Will I regret reduced storage in framed cabinets?

zackinNovember 8, 2012

Having followed GW for months, thought obsessively about every detail of my full remodel, having a complete design and appliances ordered, I suddenly realized that the cabinets my GC uses (Wellborn) are framed, not frameless. I'm very anxious that I'm making a bad decision because of the loss of storage space with the frame. I'll have three 30" lower cabinets with 3 drawers each. I'm less concerned about the uppers and cabinets with doors because I don't think so much space is lost.

I've lived with frameless for over 30 years and it never dawned on me that I would lose drawer space with the Wellborn cabinets. I like my GC and his craftsmen are excellent. They did both of my bathrooms and I was entirely satisfied. Also, I've given him a sizeable deposit.

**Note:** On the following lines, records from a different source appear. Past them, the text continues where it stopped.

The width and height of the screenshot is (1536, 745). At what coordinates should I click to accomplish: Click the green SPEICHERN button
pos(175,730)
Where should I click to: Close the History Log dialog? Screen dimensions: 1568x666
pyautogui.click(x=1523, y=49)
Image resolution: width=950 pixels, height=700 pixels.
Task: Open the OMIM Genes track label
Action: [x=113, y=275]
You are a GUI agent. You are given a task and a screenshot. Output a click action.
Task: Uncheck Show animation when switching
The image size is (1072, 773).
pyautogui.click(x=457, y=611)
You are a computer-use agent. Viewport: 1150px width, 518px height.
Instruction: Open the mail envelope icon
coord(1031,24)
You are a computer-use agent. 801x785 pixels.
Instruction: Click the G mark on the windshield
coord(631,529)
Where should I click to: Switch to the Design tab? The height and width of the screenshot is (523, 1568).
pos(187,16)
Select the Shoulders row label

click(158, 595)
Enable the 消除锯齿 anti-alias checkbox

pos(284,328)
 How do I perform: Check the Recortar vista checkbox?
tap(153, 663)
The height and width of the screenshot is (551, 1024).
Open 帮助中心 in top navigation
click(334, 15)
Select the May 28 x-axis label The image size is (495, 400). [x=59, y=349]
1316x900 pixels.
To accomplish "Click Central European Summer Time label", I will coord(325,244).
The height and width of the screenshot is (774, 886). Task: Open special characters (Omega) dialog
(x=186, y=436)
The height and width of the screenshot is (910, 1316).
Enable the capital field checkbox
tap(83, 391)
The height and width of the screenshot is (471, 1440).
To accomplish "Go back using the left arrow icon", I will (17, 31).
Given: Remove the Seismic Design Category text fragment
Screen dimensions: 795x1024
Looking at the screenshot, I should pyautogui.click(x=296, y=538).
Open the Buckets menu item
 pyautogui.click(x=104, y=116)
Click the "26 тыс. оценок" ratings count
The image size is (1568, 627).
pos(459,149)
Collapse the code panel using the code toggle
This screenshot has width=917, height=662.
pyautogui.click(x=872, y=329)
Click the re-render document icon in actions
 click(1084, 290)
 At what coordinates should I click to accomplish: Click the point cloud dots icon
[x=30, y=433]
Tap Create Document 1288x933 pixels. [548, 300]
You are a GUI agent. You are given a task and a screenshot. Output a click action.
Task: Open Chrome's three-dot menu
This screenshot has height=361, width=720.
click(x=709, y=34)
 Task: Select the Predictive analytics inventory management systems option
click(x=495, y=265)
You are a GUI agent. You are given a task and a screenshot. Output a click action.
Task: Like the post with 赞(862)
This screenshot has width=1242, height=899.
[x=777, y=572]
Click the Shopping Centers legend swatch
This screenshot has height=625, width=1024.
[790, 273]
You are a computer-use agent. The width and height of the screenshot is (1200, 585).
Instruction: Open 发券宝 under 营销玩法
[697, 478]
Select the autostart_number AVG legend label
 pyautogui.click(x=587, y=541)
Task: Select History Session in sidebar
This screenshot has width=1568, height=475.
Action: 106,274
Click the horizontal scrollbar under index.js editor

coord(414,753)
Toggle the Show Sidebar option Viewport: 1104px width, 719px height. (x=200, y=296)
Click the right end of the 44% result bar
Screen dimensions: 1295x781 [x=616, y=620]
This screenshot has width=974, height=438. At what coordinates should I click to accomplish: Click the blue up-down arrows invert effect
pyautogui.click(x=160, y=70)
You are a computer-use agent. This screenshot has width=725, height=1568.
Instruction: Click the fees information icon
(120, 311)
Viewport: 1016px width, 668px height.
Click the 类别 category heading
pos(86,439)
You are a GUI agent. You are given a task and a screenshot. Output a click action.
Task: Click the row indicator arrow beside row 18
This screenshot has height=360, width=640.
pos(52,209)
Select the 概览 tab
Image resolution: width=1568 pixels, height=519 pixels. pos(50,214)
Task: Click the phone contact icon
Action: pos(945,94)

He's willing to go with one other cabinet company that he has used in the far past (Adelphi) but I don't like what I see on that website.

I love the solid wood door that I picked from Wellborn and the wood stain is exactly the look I want. I'll have a pretty large pantry, so this might not be such a big deal. However, I'm worried that I'll kick myself for making such a big investment and not getting this detail right. BTW, my style is contemporary, so the cabinet doors will be slab, full overlay.

Any advice greatly appreciated, and thanks for sticking with this long post.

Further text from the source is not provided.